OLD CHIEF POCOTELLO, now at the Fort Hall agency, in answer to an inquiry relative to the true Christian character of a former Indian agent at that place, gave in very terse language the most accurate description of a hypocrite that was ever given to the public. "Ugh! Too much God and no flour."


WE ARE GETTING CYNICAL

IT begins to look now as though Major F. G. Wilson, who stopped here a short time last week and week before, might be a gentleman in disguise. He has done several things since he left here, that look to a man up a tree like something irregular and peculiar. The major has not only prevaricated, but he has done so in such a way as to beat his friends and to make them yearn for his person in order that they may kick him over into the inky night of space. He has represented himself as confidential adviser and literary tourist of several prominent New York, Chicago, Omaha and Tie Siding dailies, and had such good documents to show in proof of his identity in that capacity that he has received many courtesies which, as an ordinary American dead-beat, he might have experienced great difficulty in securing. We simply state this in order to put our esteemed contemporaries on their guard, so that they will not let him spit in their overshoes and enjoy himself as he did here. He wears a white hat on his head and a crooked tooth in the piazza of his mouth. This pearly fang he uses to masticate and reduce little delicate irregular fragments of plug tobacco, which he borrows of people who have time to listen to the silvery tinkle of his bazoo.
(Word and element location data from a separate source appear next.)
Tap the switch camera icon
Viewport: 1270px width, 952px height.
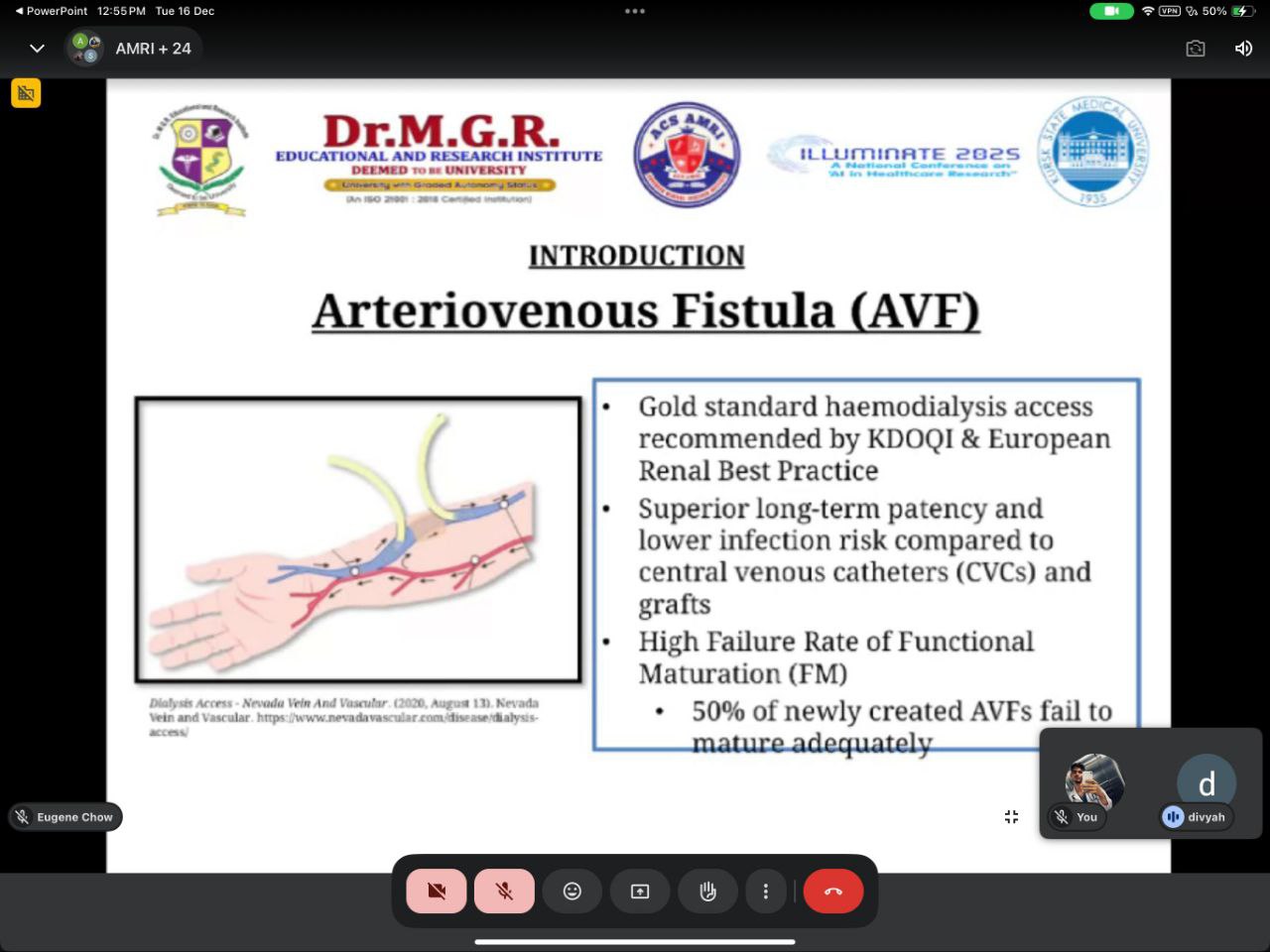[1196, 49]
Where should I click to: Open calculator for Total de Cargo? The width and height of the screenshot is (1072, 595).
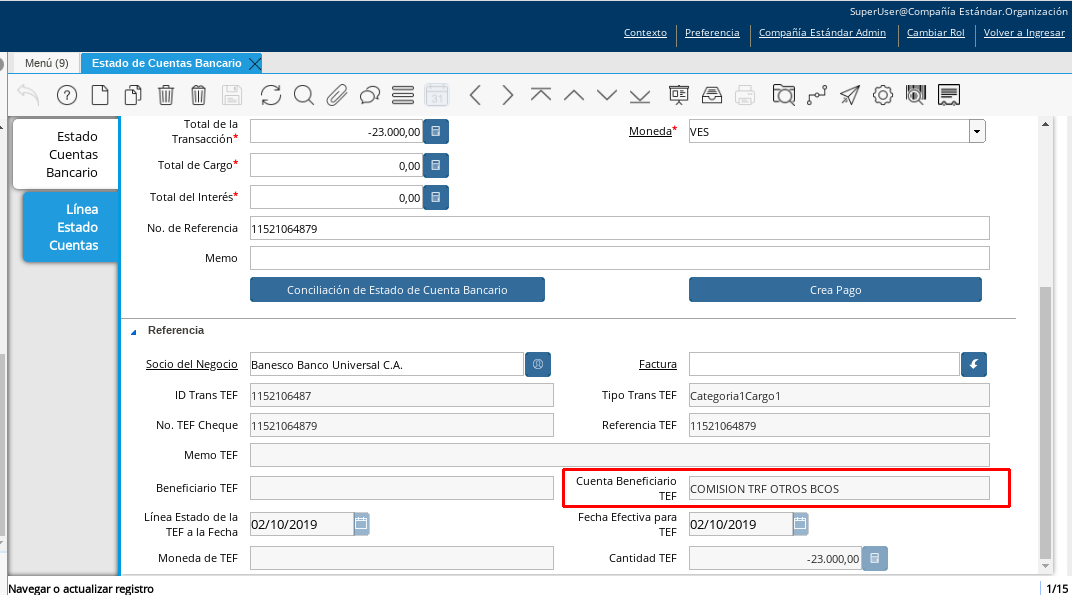435,165
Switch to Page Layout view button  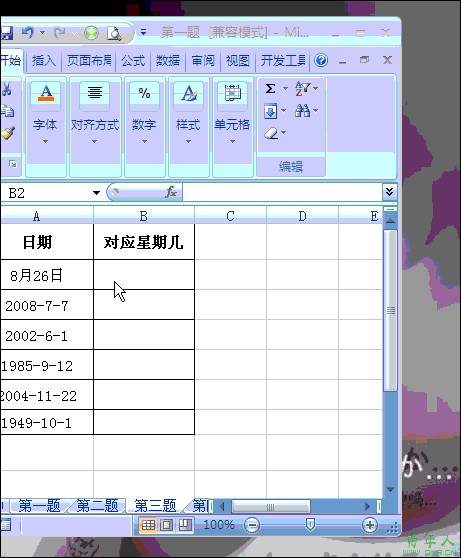[167, 525]

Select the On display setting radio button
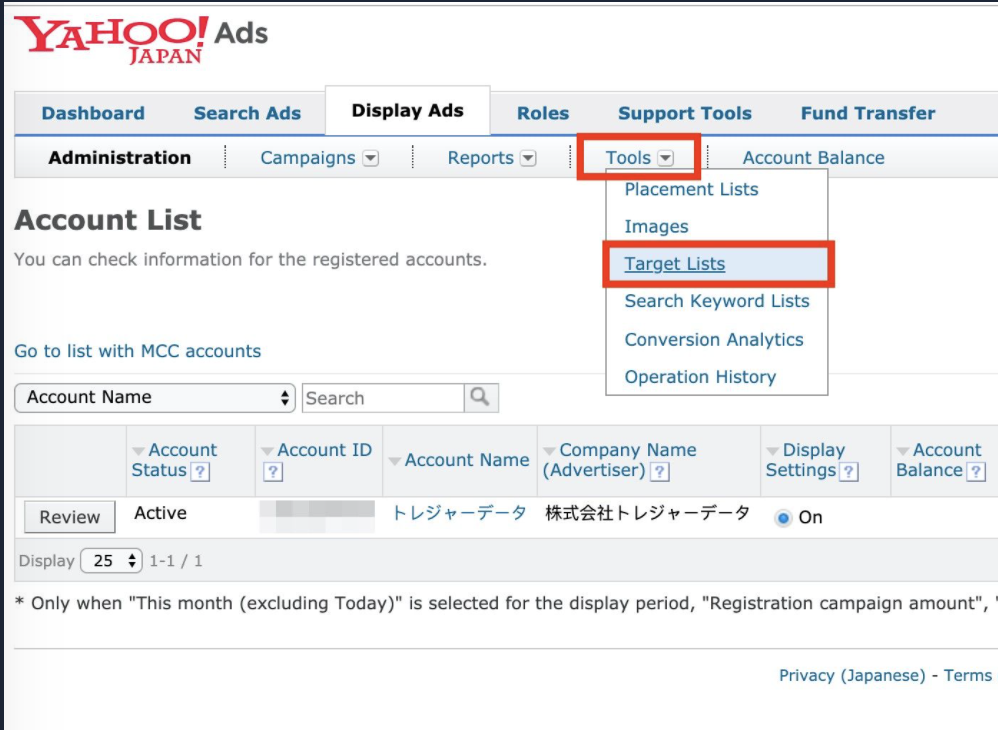tap(783, 517)
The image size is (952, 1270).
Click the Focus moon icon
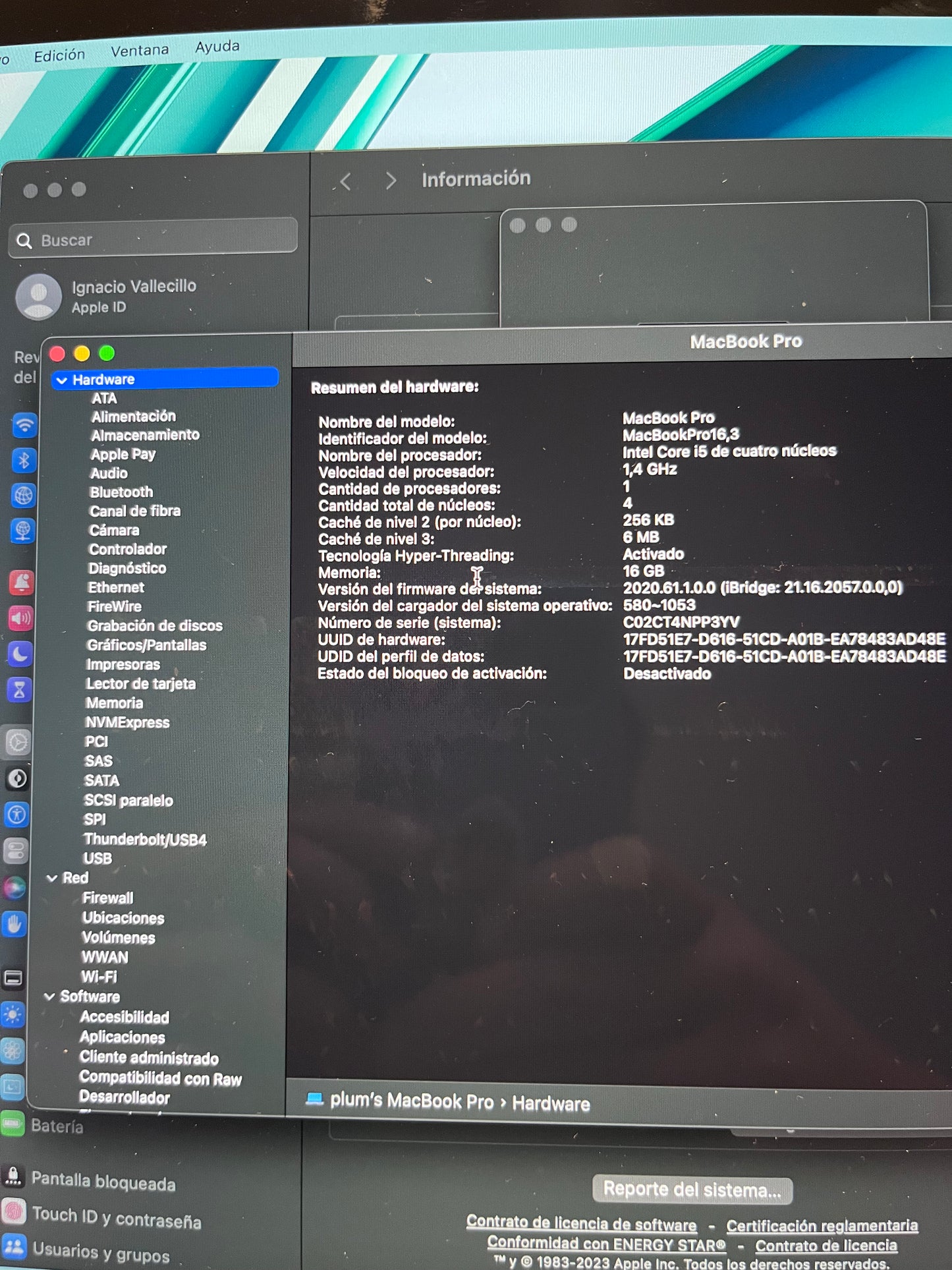point(20,654)
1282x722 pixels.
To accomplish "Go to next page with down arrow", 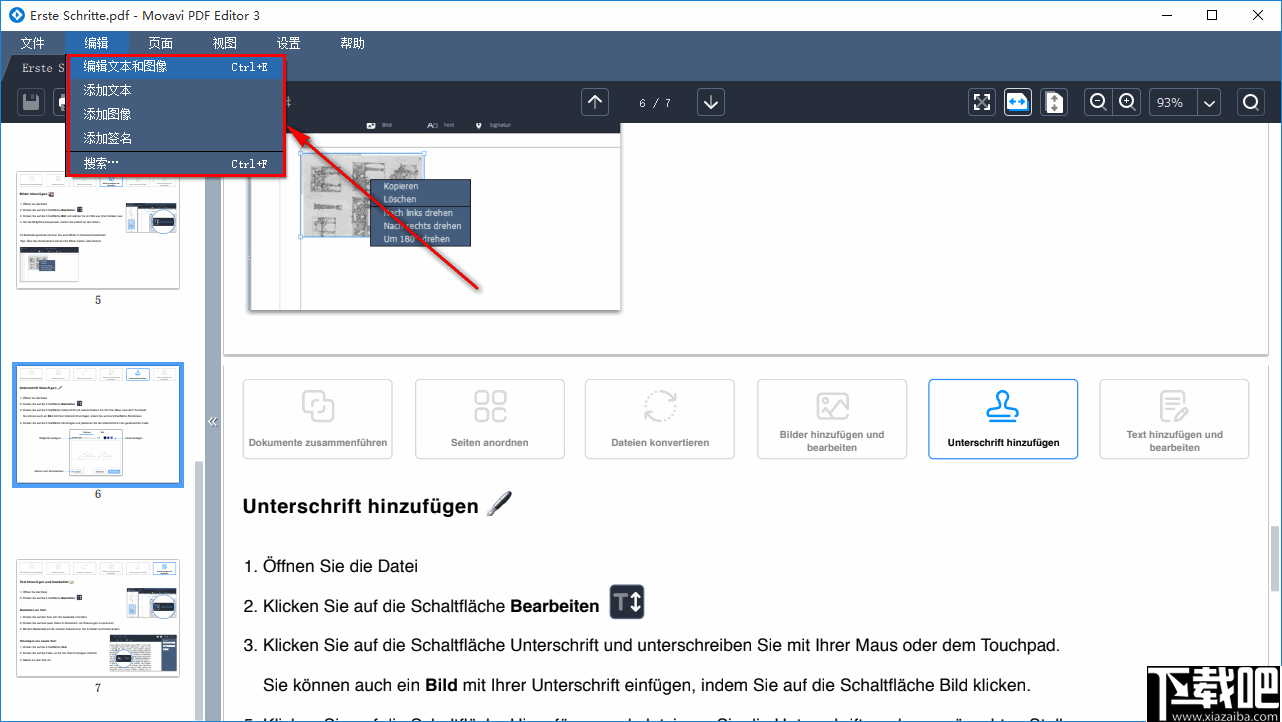I will 710,101.
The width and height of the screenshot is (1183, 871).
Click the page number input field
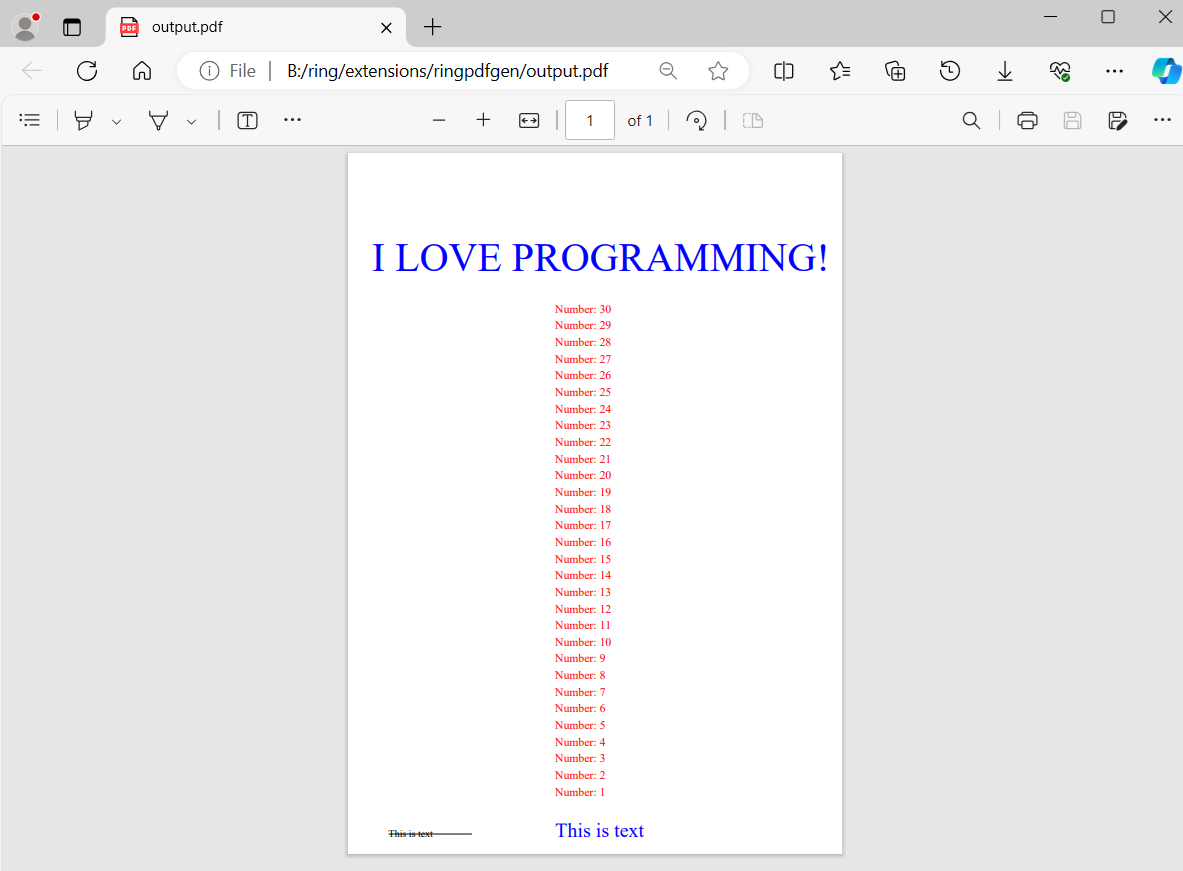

When last seen he was headed west, and will probably strike Eureka, Nevada, in a week or two. His mission seems to be mainly to make people feel a goneness in their exchequer, and to distribute tobacco dados over the office stoves of our great land. He is a man who writes long letters to the New York Herald that are never printed. His freshly blown nose is red, but his newspaper articles are not. He claims to represent the Mutual Reserve Fund Life Association lately, too. The company represents the Insurance and he attends to the Mutual Reserve Fund. He has mutually reserved all the funds he could get hold of since he struck the west, besides mutually reserving enough strong drink to eat a hole through the Ames monument.

Such men as Major Wilson make us suspicious of humanity, and very likely the next man who comes along here and represents that he is a great man, and wants five dollars on his well-rounded figure and fair fame will have to be identified. We have helped forty or fifty such men to make a bridal tour of Wyoming and now we are going to saw off and quit. When a great journalist comes into this office again with an internal revenue tax on his breath and nineteen dollars back on his baggage, we will probably pick up a fifty pound chunk of North Park quartz and spread his intellectual faculties around this building till it looks like the Custer massacre.